In the early hours of Saturday morning, Toomaj Salehi's family and friends gathered in front of Isfahan Central Prison in Iran, waiting to welcome him home.
It was not until close to midnight, when authorities secretly dropped the rapper off at an undisclosed location, that his inner circle realized they had been denied the warm reunion they had planned.
That's according to his closest confidante, Negin Niknaam, who is based in Germany
Toomaj (who is known by his first name) was detained for a year and 21 days, spending 252 days in solitary confinement, Niknaam says.
'They know how beloved he is'
Toomaj sustained broken bones in several parts of his body, including his fingers, leg and ribs, his political sponsor Ye One-Rhie has said.
Niknaam confirms the rapper's release was in part secured by a large bail, the exact sum of which has not been disclosed to the public.
"The regime tried to torment him until the very last moment," Niknaam said. "They know how beloved he is and didn't want him to be embraced in a big way. They didn't want pictures of Toomaj in front of the prison spreading on social media."
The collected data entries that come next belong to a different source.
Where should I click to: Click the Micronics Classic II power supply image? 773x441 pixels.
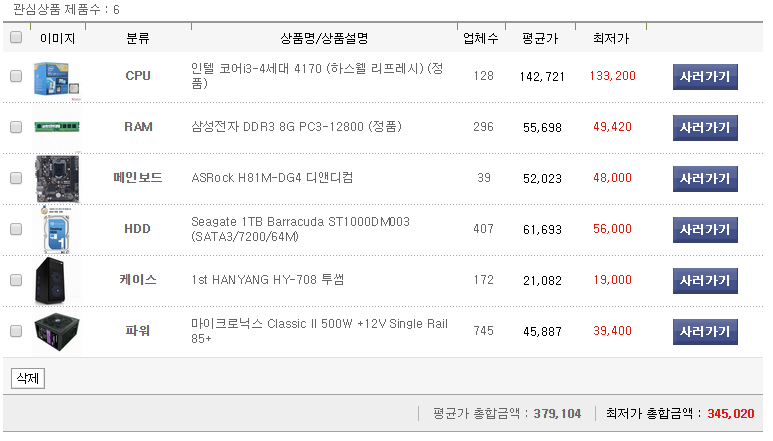pos(57,331)
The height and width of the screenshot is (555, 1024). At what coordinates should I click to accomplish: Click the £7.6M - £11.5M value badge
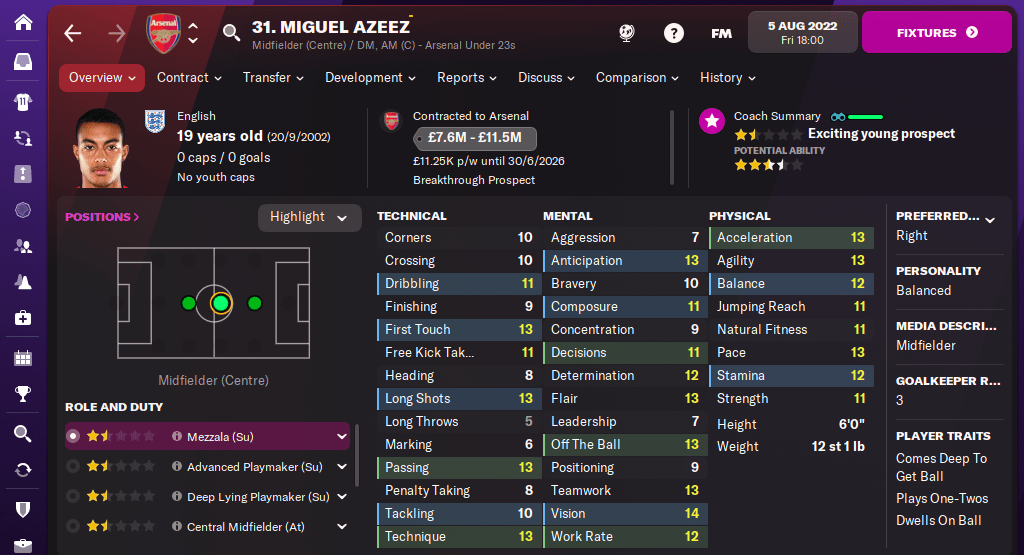coord(474,138)
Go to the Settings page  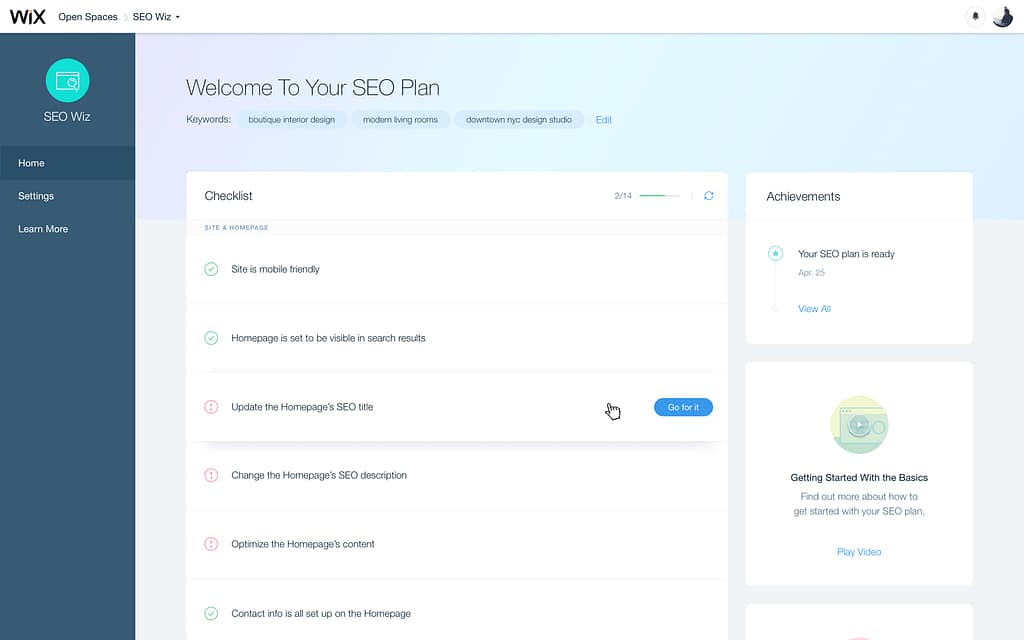coord(35,196)
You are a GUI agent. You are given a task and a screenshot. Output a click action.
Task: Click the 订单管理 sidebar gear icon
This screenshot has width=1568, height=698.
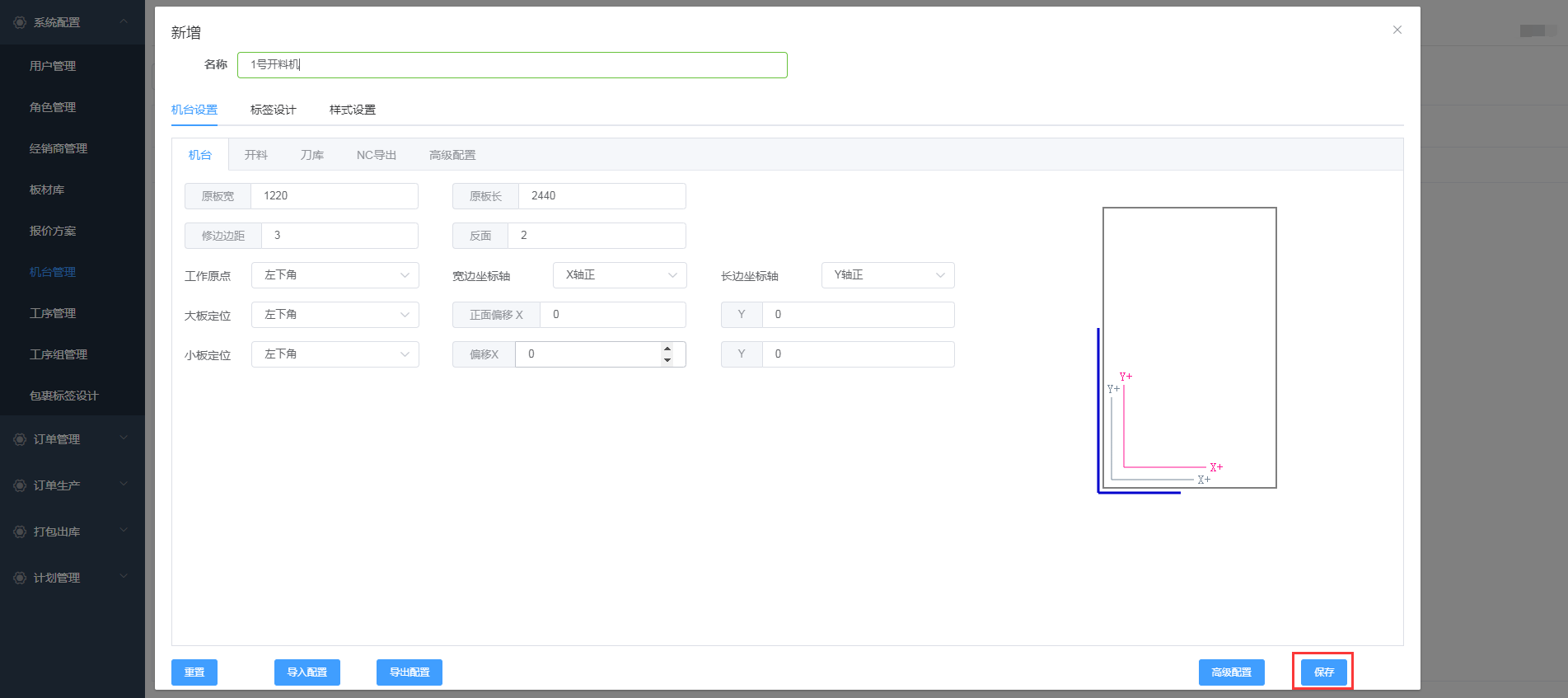click(20, 439)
Niknaam says his spirits are as good as can be, but underscored the urgent need for medical care that she says was unjustly denied throughout the past year.
In a social media post following his release, his only statement so far, Toomaj said the manner of his release was more bitter than the loneliness he felt under the tortures he endured in detention.
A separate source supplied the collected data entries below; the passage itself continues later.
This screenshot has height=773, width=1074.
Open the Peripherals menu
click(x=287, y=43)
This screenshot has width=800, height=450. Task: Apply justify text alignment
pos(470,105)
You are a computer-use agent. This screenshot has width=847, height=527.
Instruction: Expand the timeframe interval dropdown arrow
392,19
For his songs and outspoken criticism of the regime in Iran, Toomaj gained the nickname "Lion of Iran" among compatriots and simultaneously became a target for authorities.
That was once again the case when the historic Women, Life, Freedom protests erupted in 2022 after the death of Mahsa Jina Amini in custody of the so-called morality police, as security forces arrested over 20,000 individuals and killed at least 500 protesters.
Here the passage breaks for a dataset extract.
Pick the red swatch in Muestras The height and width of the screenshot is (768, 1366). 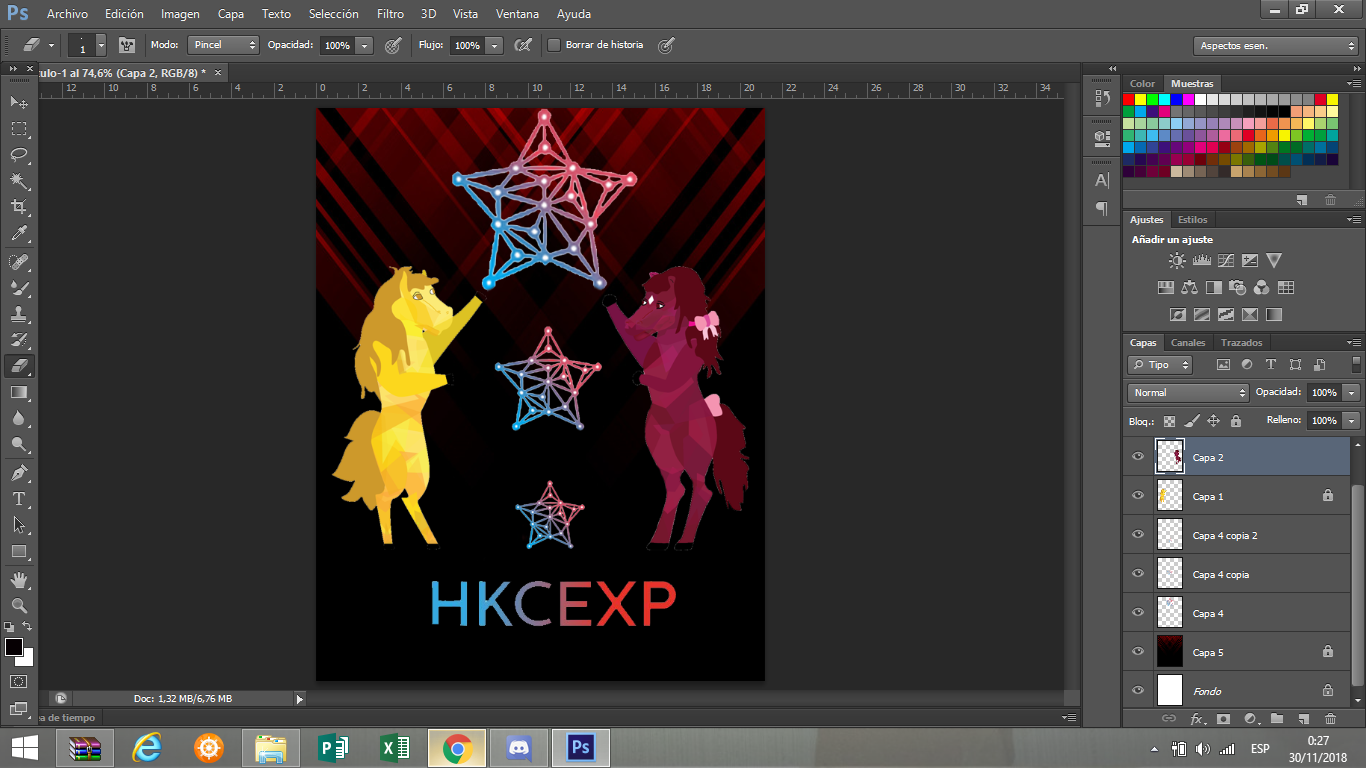[1129, 99]
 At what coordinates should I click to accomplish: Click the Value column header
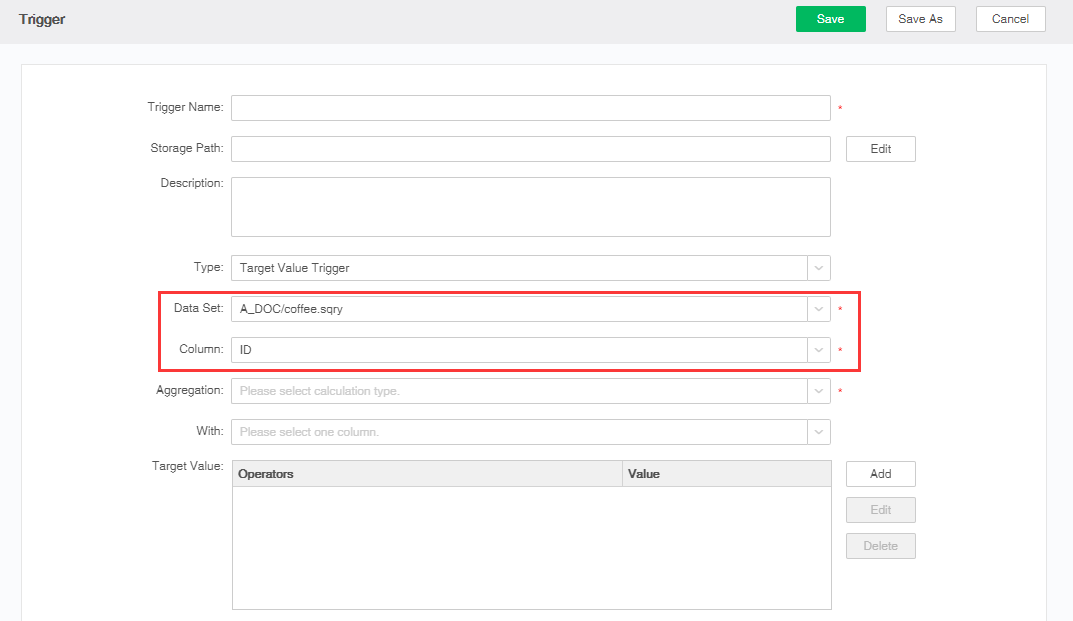coord(726,474)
Toomaj was brutally abducted on Oct. 30 that year, among the first to be detained.
Release comes as regime scared of larger protests
Independent journalist Hedie Kimiaee says Iran has been caught in a recurring cycle of anti-regime protests since about 2017.
She argues that the timing of Toomaj's release strategically aligns with the regime's aim to dampen growing public discontent.
This month, Iranians mark the fourth anniversary of "Bloody November," or "Aban," when a regime crackdown killed 1,500 protesters – individuals whom Toomaj honoured in many of his songs.
Iranians protest in Tehran on Oct. 1, 2022, after the death in custody of 22-year-old Mahsa Jina Amini two weeks earlier. (Middle East Images/The Associated Press)
Speaking from Istanbul, Kimiaee said: "Today, Iranians are mourning the many victims of past Novembers — lives claimed by the regime in both 2019 and 2022. Emotions are high. So, authorities are scared of a spark that could trigger larger protests that could ultimately lead to its downfall."
Niknaam says the regime is attempting to distract Iranians with the "good news" of Toomaj's release.
She also attributes the rapper's freedom to international pressure. Niknaam, who was entrusted by Toomaj to run his social media presence, says the rapper simply became too big of a headache for the regime behind prison walls.
"The regime really cares about its image and the way it's portrayed in Western media. They didn't like the continued attention on Toomaj," Niknaam said.
Kimiaee agrees: "They have already inflicted the maximum amount of pain and pressure on Toomaj possible. With all the international attention on his case, the regime would have paid a higher price by keeping him jailed."
'Freedom on bail is not real freedom'
Toomaj's release got a cautious response from his political sponsor Ye One-Rhie, who emphasized that charges against the artist are still pending.
The German politician, who has lobbied for the rapper's full freedom, said the bail release is a diversionary tactic by authorities to distract from their "unjust regime".
"Freedom on bail is not real freedom, not freedom without conditions," she wrote on X, formerly known as Twitter.
Niknaam said while the exact conditions of the bail are unknown, Toomaj will now face pressure and censorship from the regime's intelligence apparatus.
"He can be taken back to prison at any point," she said.
Kimiaee said it was difficult to predict Toomaj's future.
"I've never seen anyone like Toomaj. He courageously critiqued the regime and its lobbyists in the West when no one else dared. Anticipating his next move is tough."
Nonetheless, she points to the vital role of international media in naming those imprisoned by the Iranian regime, stating that such exposure can save lives, as evidenced in Toomaj's case.
"Toomaj has always been the voice of the oppressed in Iran. And, thousands of them — prisoners and human rights activists — remain in prison, with their names unknown to the world," she said.